As for Mobitz-II, electrophysiological explanations of why there are intermittent dropped beats without any prolongation of the PR interval are beyond the scope of this page. Some literature states that 2° type-2 blocks tend to be physically farther below the AV node and closer to the bundle of His than 2° type-1 blocks, and fatigue of the conduction system below the AV node does not produce transduction delays the same way fatigue of the AV node itself does. Rather, it simply produces intermittent failures of transduction. An example of this is a bilateral bundle branch block. If one of the bundle branches is fully blocked, and the other is fatigued and intermittently blocking impulses, this will produce a Mobitz-II pattern of "dropped beats" without prolongation of the PR interval.

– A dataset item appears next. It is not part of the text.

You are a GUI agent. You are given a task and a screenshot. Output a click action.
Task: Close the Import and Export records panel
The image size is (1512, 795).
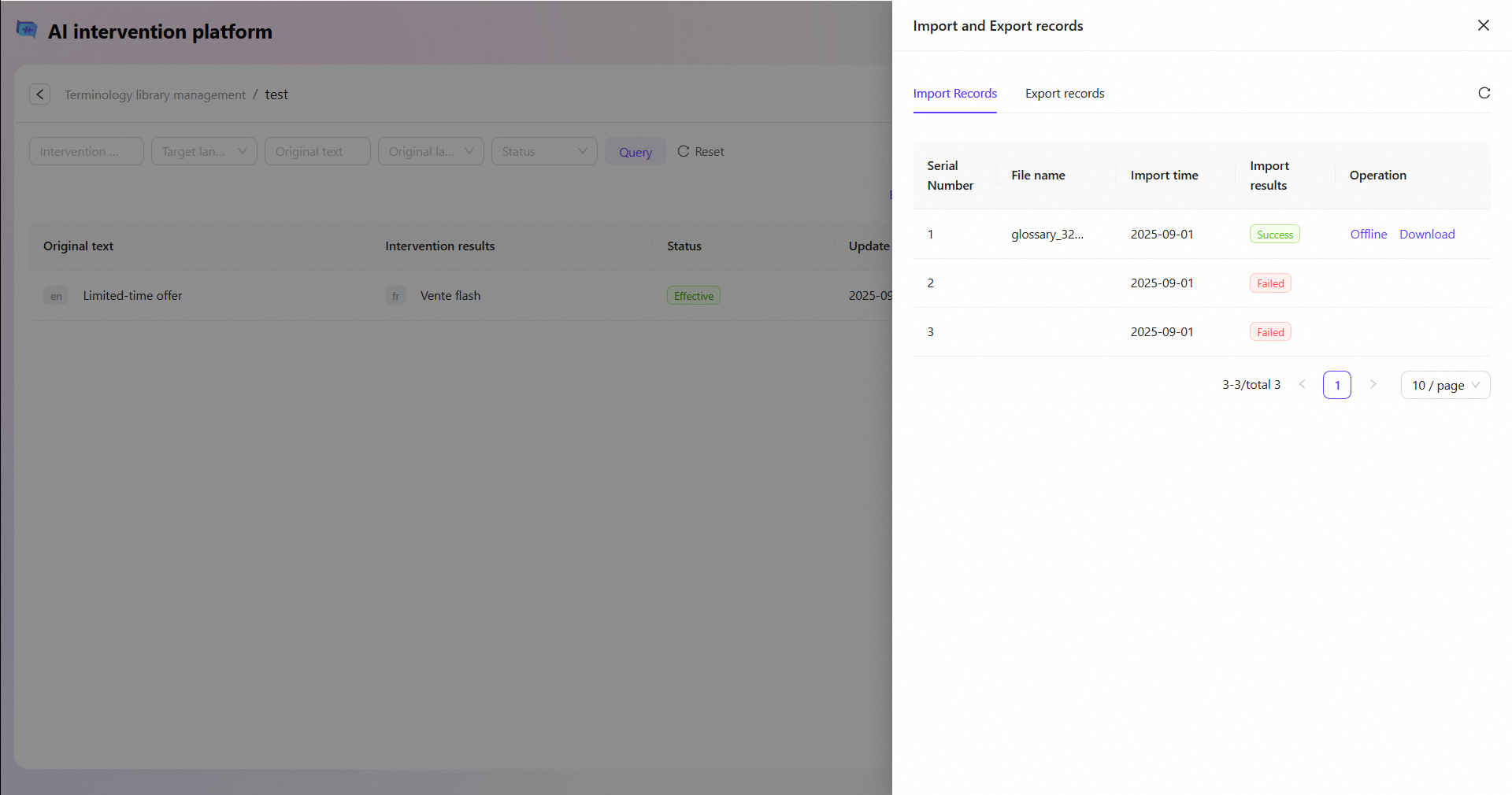(1483, 26)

Here's an example of a Mobitz-II AV block:
ECG strip showing a Mobitz-2 AV Block
3° Blocks

3° AV blocks occur when the AV node is no longer able to transmit any signals at all between the atria and the ventricles. It's important to recognize that this will always result in two distinct rhythms for the heart, the rhythm of the atria, and the rhythm of the ventricles (I'm including asystole in the definition of "rhythm" here). The atrium doesn't have to be in asystole or sinus rhythm, it can be in Afib, Aflutter, sinus tach, MAT, sinus arrhythmia, ectopic bradycardia, you name it. The atrium can do whatever it wants to in a 3° block, and the ventricles are none-the-wiser. The ventricles will either adopt a junctional rhythm if there is a junctional escape, or they might initiate a ventricular escape rhythm if no junctional escape rhythm presents itself. Alternatively if no pacemaker below the block presents itself, the ventricles could sit in asystole while the atrium continues along in whatever rhythm it happens to be in.

The following is the classic example of a 3° block:
ECG strip showing a 3° AV block with a junctional escape

The narrow complexes tell us that this must be a junctional escape since we already know that it's not coming from the atrium due to the 3° block, and ventricular rhythms are always wide-complex. What if the complexes were wide? What would that tell us? Nothing! Remember, narrow complexes tell you that a rhythm is not coming from the ventricles, but a wide QRS complex can originate anywhere.